Pointing records for text and elements
— Begin —

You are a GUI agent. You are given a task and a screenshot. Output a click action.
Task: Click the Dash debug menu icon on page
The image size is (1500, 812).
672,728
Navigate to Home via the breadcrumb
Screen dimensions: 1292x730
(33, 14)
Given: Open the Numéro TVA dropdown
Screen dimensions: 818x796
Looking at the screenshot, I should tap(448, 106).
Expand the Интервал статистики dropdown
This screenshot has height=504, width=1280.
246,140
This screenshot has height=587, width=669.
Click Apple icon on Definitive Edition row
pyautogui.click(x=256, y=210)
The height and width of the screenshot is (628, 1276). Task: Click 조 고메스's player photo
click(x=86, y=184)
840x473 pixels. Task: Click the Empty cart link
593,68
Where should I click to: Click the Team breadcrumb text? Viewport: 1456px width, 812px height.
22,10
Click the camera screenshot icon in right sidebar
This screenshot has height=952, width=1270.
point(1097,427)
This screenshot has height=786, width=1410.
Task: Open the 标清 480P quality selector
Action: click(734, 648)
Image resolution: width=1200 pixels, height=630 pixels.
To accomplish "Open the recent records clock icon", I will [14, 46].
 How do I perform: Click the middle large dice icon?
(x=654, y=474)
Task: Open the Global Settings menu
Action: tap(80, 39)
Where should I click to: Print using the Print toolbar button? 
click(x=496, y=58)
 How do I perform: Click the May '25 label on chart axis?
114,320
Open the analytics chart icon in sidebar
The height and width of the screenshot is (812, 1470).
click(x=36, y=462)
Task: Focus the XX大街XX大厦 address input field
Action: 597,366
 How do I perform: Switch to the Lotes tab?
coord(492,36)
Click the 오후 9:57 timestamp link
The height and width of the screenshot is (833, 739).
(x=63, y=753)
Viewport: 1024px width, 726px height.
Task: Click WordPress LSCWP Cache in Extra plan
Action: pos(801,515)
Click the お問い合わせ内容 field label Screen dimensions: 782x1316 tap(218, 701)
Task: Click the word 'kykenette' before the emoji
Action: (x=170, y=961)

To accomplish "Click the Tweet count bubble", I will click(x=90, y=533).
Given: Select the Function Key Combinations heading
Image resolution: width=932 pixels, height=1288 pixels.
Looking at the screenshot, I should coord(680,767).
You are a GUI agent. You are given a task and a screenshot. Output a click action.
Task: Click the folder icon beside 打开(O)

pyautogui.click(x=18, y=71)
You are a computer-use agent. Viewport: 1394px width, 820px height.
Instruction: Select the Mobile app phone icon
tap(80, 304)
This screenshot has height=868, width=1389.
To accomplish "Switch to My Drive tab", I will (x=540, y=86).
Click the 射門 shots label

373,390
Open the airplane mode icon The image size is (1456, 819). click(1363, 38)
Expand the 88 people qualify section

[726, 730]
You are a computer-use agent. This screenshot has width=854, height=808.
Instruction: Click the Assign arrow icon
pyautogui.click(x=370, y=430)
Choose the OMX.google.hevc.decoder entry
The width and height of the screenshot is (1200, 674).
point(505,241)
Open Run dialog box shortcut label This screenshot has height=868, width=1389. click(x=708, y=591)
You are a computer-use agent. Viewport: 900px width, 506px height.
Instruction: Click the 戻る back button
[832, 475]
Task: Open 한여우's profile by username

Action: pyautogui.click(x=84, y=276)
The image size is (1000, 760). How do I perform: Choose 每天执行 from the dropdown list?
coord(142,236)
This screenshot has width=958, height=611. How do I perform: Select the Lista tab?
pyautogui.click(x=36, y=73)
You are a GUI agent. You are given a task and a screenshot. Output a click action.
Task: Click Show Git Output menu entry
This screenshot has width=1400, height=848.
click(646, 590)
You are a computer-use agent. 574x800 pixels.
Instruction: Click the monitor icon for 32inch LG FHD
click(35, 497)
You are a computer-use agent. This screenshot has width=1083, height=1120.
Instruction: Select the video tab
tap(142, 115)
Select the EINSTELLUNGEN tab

— End —

- INSTRUCTIONS FOR THE TASK -
Copy out every item above word for word, from the first to the last.

- COMPLETED EXERCISE -
You are a GUI agent. You are given a task and a screenshot. Output a click action.
Task: Click the Dash debug menu icon on page
The image size is (1500, 812).
672,728
Navigate to Home via the breadcrumb
Screen dimensions: 1292x730
(33, 14)
Given: Open the Numéro TVA dropdown
Screen dimensions: 818x796
Looking at the screenshot, I should tap(448, 106).
Expand the Интервал статистики dropdown
This screenshot has height=504, width=1280.
246,140
This screenshot has height=587, width=669.
Click Apple icon on Definitive Edition row
pyautogui.click(x=256, y=210)
The height and width of the screenshot is (628, 1276). Task: Click 조 고메스's player photo
click(x=86, y=184)
840x473 pixels. Task: Click the Empty cart link
593,68
Where should I click to: Click the Team breadcrumb text? Viewport: 1456px width, 812px height.
22,10
Click the camera screenshot icon in right sidebar
This screenshot has height=952, width=1270.
point(1097,427)
This screenshot has height=786, width=1410.
Task: Open the 标清 480P quality selector
Action: click(734, 648)
Image resolution: width=1200 pixels, height=630 pixels.
To accomplish "Open the recent records clock icon", I will [14, 46].
 How do I perform: Click the middle large dice icon?
(x=654, y=474)
Task: Open the Global Settings menu
Action: tap(80, 39)
Where should I click to: Print using the Print toolbar button? 
click(x=496, y=58)
 How do I perform: Click the May '25 label on chart axis?
114,320
Open the analytics chart icon in sidebar
The height and width of the screenshot is (812, 1470).
click(x=36, y=462)
Task: Focus the XX大街XX大厦 address input field
Action: 597,366
 How do I perform: Switch to the Lotes tab?
coord(492,36)
Click the 오후 9:57 timestamp link
The height and width of the screenshot is (833, 739).
(x=63, y=753)
Viewport: 1024px width, 726px height.
Task: Click WordPress LSCWP Cache in Extra plan
Action: pos(801,515)
Click the お問い合わせ内容 field label Screen dimensions: 782x1316 tap(218, 701)
Task: Click the word 'kykenette' before the emoji
Action: (x=170, y=961)

To accomplish "Click the Tweet count bubble", I will click(x=90, y=533).
Given: Select the Function Key Combinations heading
Image resolution: width=932 pixels, height=1288 pixels.
Looking at the screenshot, I should coord(680,767).
You are a GUI agent. You are given a task and a screenshot. Output a click action.
Task: Click the folder icon beside 打开(O)

pyautogui.click(x=18, y=71)
You are a computer-use agent. Viewport: 1394px width, 820px height.
Instruction: Select the Mobile app phone icon
tap(80, 304)
This screenshot has height=868, width=1389.
To accomplish "Switch to My Drive tab", I will (x=540, y=86).
Click the 射門 shots label

373,390
Open the airplane mode icon The image size is (1456, 819). click(1363, 38)
Expand the 88 people qualify section

[726, 730]
You are a computer-use agent. This screenshot has width=854, height=808.
Instruction: Click the Assign arrow icon
pyautogui.click(x=370, y=430)
Choose the OMX.google.hevc.decoder entry
The width and height of the screenshot is (1200, 674).
point(505,241)
Open Run dialog box shortcut label This screenshot has height=868, width=1389. click(x=708, y=591)
You are a computer-use agent. Viewport: 900px width, 506px height.
Instruction: Click the 戻る back button
[832, 475]
Task: Open 한여우's profile by username

Action: pyautogui.click(x=84, y=276)
The image size is (1000, 760). How do I perform: Choose 每天执行 from the dropdown list?
coord(142,236)
This screenshot has width=958, height=611. How do I perform: Select the Lista tab?
pyautogui.click(x=36, y=73)
You are a GUI agent. You are given a task and a screenshot. Output a click action.
Task: Click Show Git Output menu entry
This screenshot has width=1400, height=848.
click(646, 590)
You are a computer-use agent. 574x800 pixels.
Instruction: Click the monitor icon for 32inch LG FHD
click(35, 497)
You are a computer-use agent. This screenshot has width=1083, height=1120.
Instruction: Select the video tab
tap(142, 115)
Select the EINSTELLUNGEN tab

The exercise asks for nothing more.